Segment Start: SUPPLIED ENTRIES

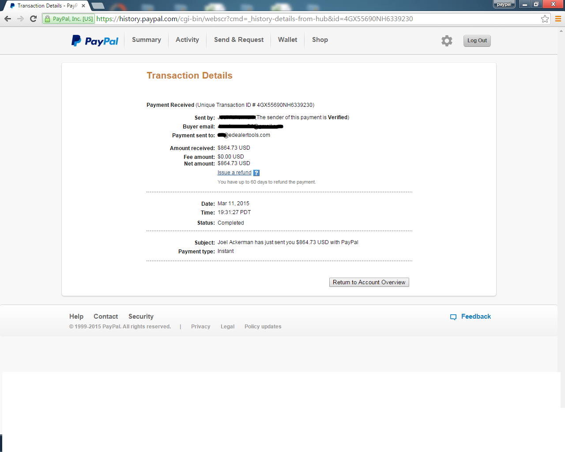Click the address bar URL field
The height and width of the screenshot is (452, 565).
coord(318,19)

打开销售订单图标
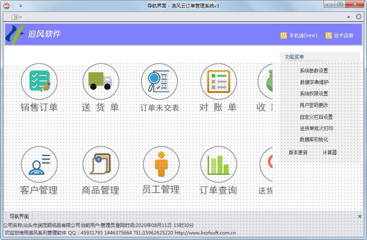coord(39,82)
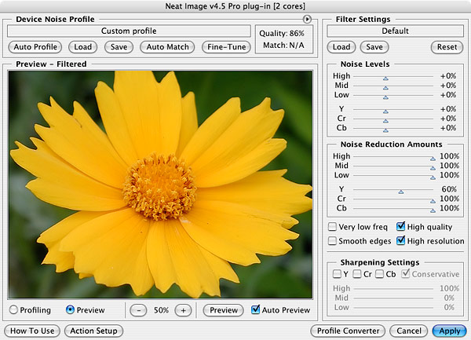Reset the filter settings

point(447,47)
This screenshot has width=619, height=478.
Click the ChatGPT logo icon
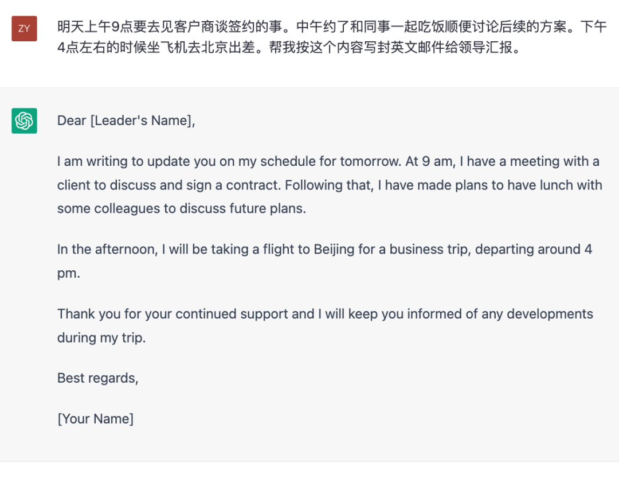24,121
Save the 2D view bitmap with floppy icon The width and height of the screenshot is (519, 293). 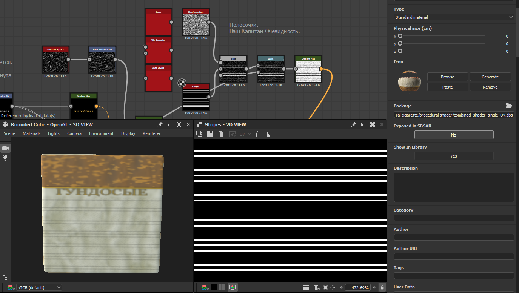pos(210,134)
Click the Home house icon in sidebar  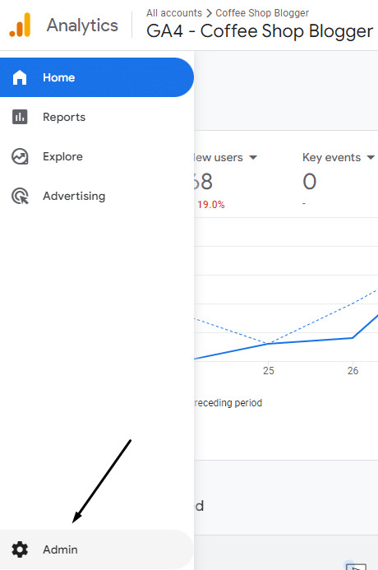(20, 77)
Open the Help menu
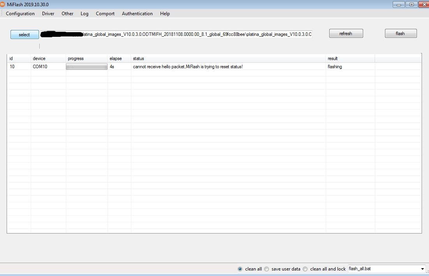 point(165,14)
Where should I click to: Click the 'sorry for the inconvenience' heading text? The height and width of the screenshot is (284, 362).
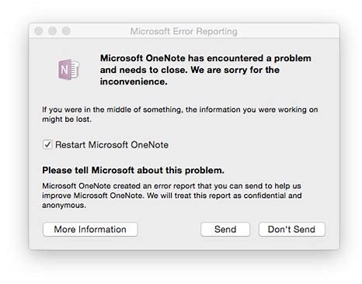point(190,75)
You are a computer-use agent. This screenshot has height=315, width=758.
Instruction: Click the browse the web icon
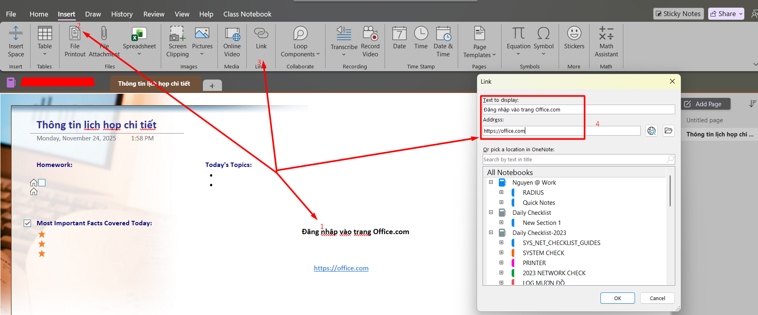pos(651,131)
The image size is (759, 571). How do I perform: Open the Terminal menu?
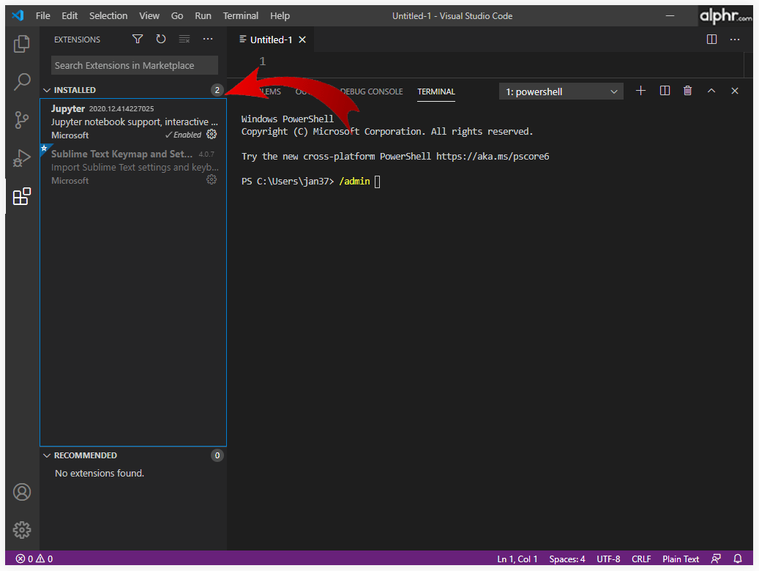tap(240, 15)
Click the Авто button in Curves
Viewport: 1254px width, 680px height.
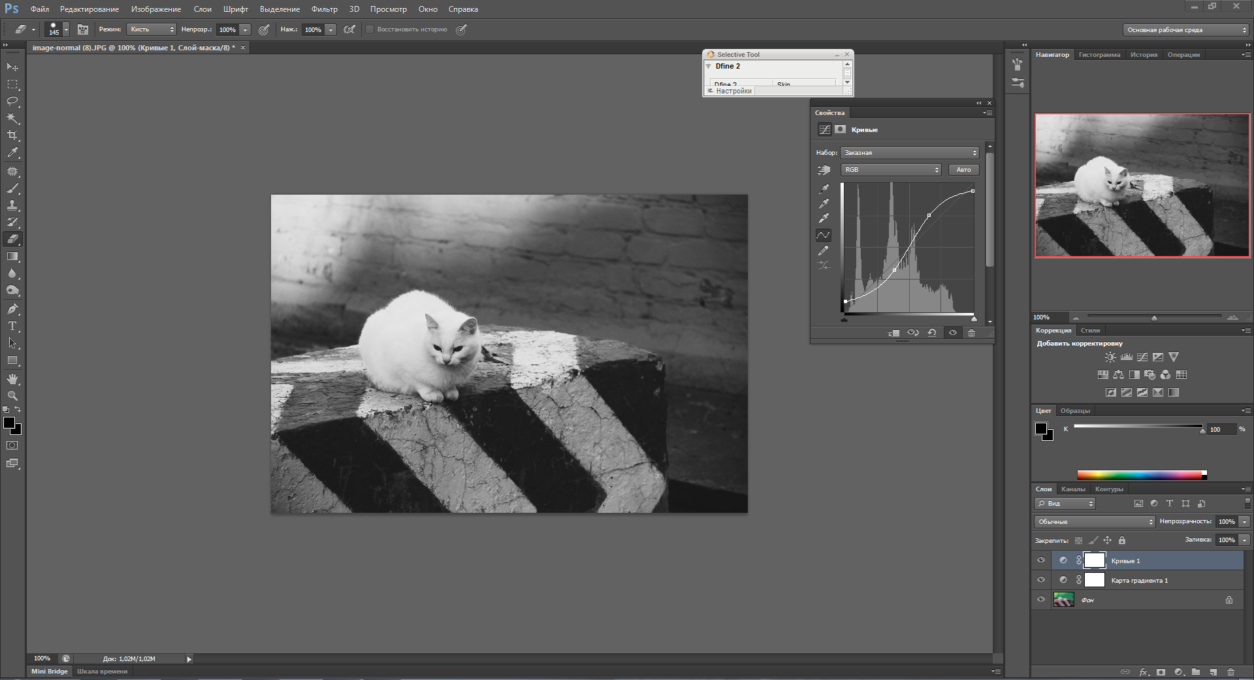pyautogui.click(x=963, y=170)
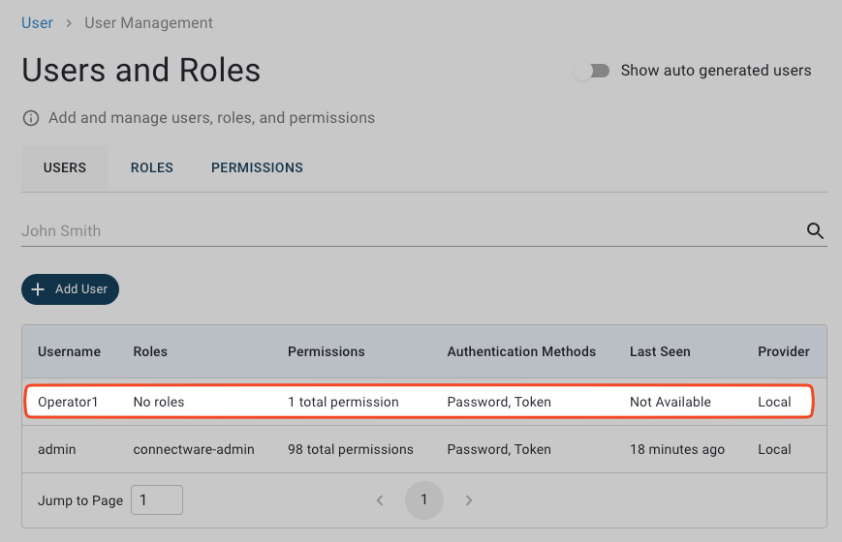Switch to the Roles tab

pos(152,167)
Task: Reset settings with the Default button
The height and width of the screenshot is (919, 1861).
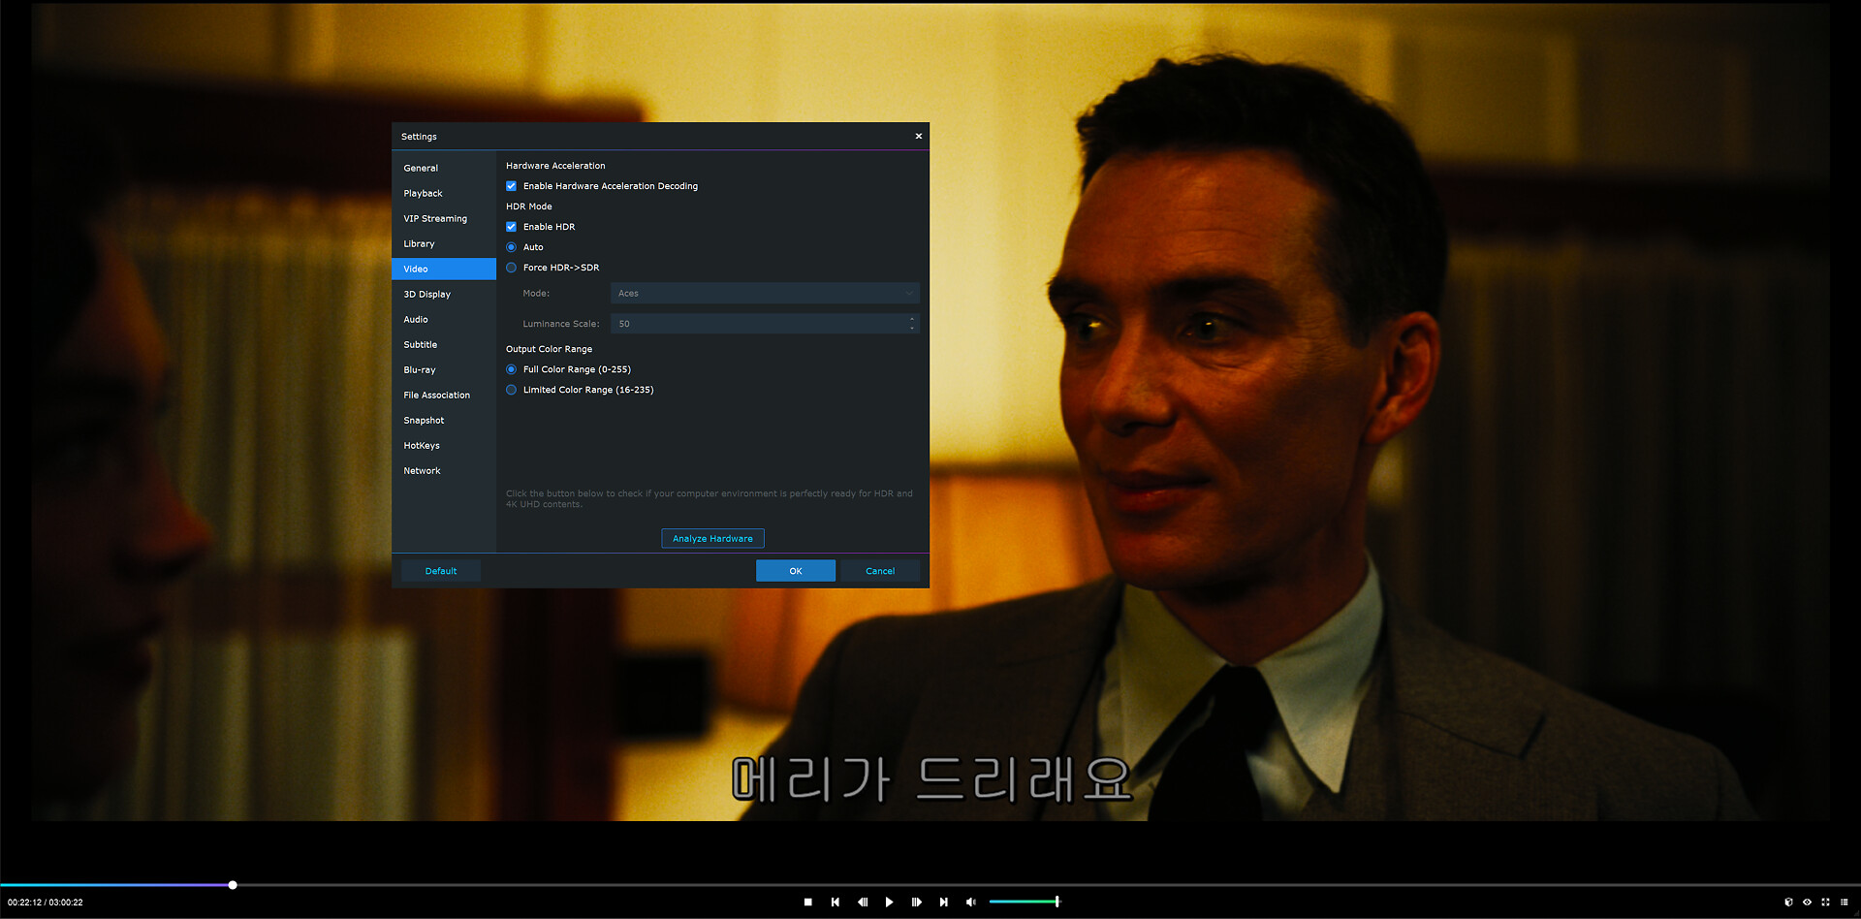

Segment End: SUPPLIED ENTRIES

### EXERCISE OBJECTIVE
The lines to copy are those above that contain the string "button".

### SOLUTION
Click the Авто button in Curves
Task: Reset settings with the Default button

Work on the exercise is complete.